* **Texte à lire**:
Cette fois j’illustrerai mon propos sur l’exemple d’une polémique datant d’il y a six ans. Le ton de mon intervention est un peu brusque, je m’en rends bien compte, mais je déteste que l’on s’attaque à des êtres qui me sont chers. Surtout lorsque cela est fait par l’ignoble moyen de la délation.
Le point de départ fut parfaitement insignifiant. Fin novembre 2006, la Cinémathèque de l’Université Censier-Paris III organisait une rétrospective du cinéma soviétique. Le 21, un mardi, devait être projeté le film « Arsenal » du cinéaste oukraïnien bien connu, Oleksandr Dovjenko. Le programme précisait que la séance commencera à 17h, que le film est de 1929, qu’il dure 1h40, que l’acteur principal en est S. Svachenko, et quant à l’origine… il s’agissait de la Russie. Comme c’était un professeur de cette université qui faisait part du programme par le truchement d’une lettre circulaire pour slavistes, c’est à lui qu’allèrent les messages de mécontentement oukraïniens. Celui-ci répondit, notamment à la lettre d’une extrême politesse de Iryna Dmytrychyn-Bonin. Cette amie m’a fait suivre la dite réponse, me demandant si je voulais bien y réagir.
Je l’ai, bien sûr, fait. Tout particulièrement à cause de cette indication que l’on trouve à la fin de la lettre du Prof. Kristian Feigelson : « copie à l’INALCO ».
Soljenitsyne ne disait-il pas que « Le pays doit connaître ses délateurs » ?

* **Données brutes**:
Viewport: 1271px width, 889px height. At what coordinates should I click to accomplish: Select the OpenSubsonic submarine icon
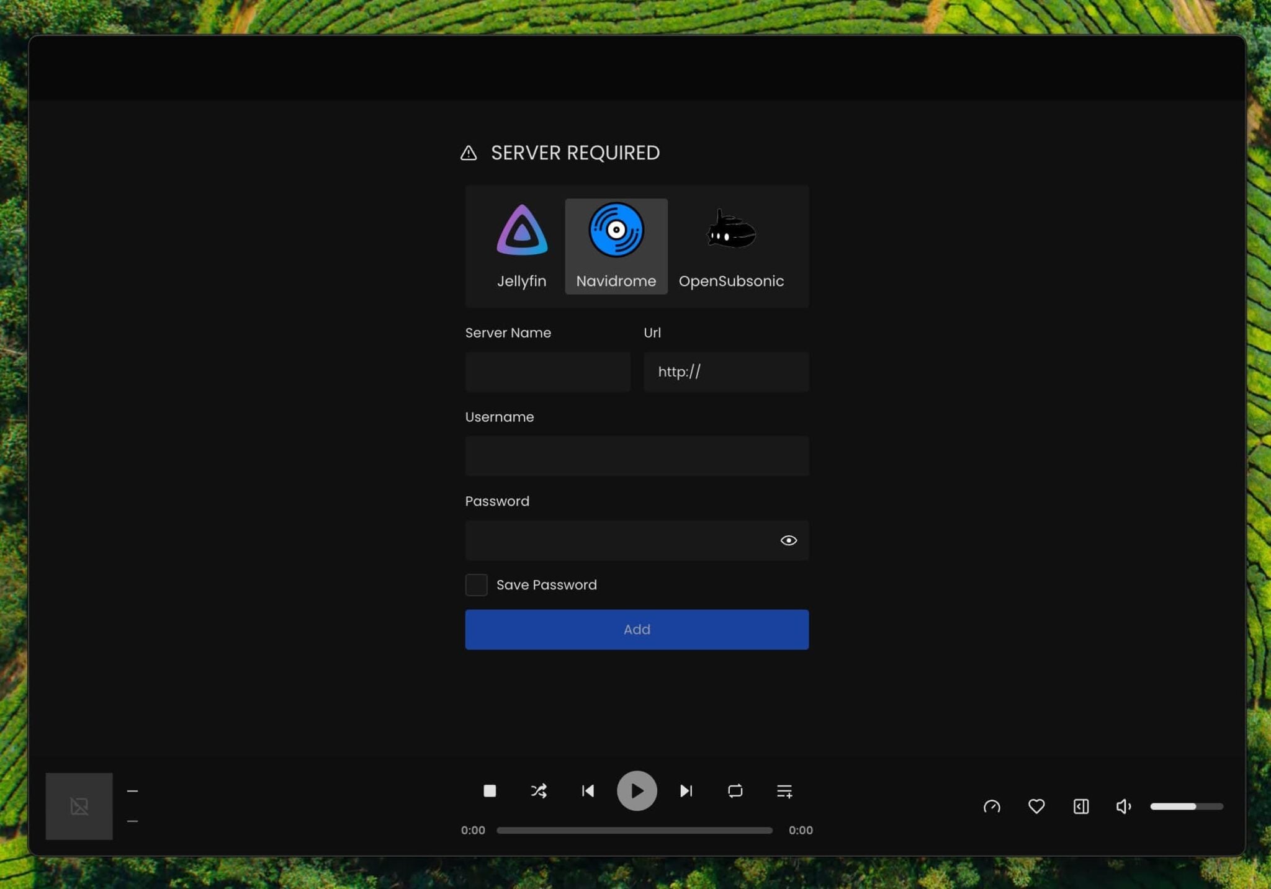732,230
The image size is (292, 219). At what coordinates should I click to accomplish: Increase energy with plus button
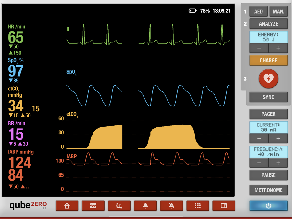(278, 48)
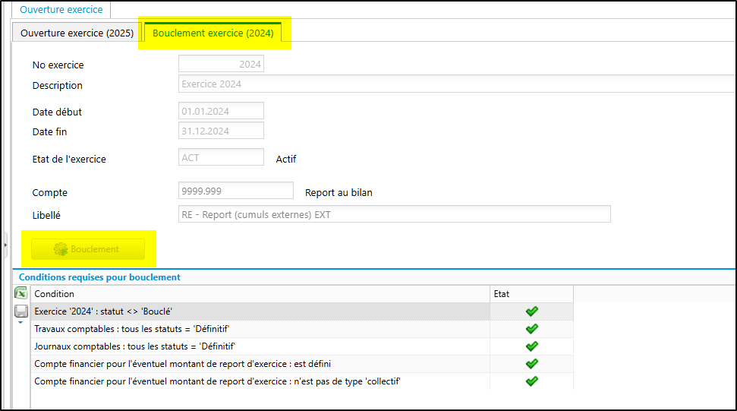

* **Consignes de l'exercice**:
1 – D'après le texte, quelle origine le programme de la Cinémathèque attribuait-il au film « Arsenal » ?
2 – Recopiez le texte à l'identique, depuis « Cette fois j’illustrerai » jusqu'à « de la délation. » inclus.

* **Résultats des exercices**:
1 – Le programme indiquait la Russie.

2 –
Cette fois j’illustrerai mon propos sur l’exemple d’une polémique datant d’il y a six ans. Le ton de mon intervention est un peu brusque, je m’en rends bien compte, mais je déteste que l’on s’attaque à des êtres qui me sont chers. Surtout lorsque cela est fait par l’ignoble moyen de la délation.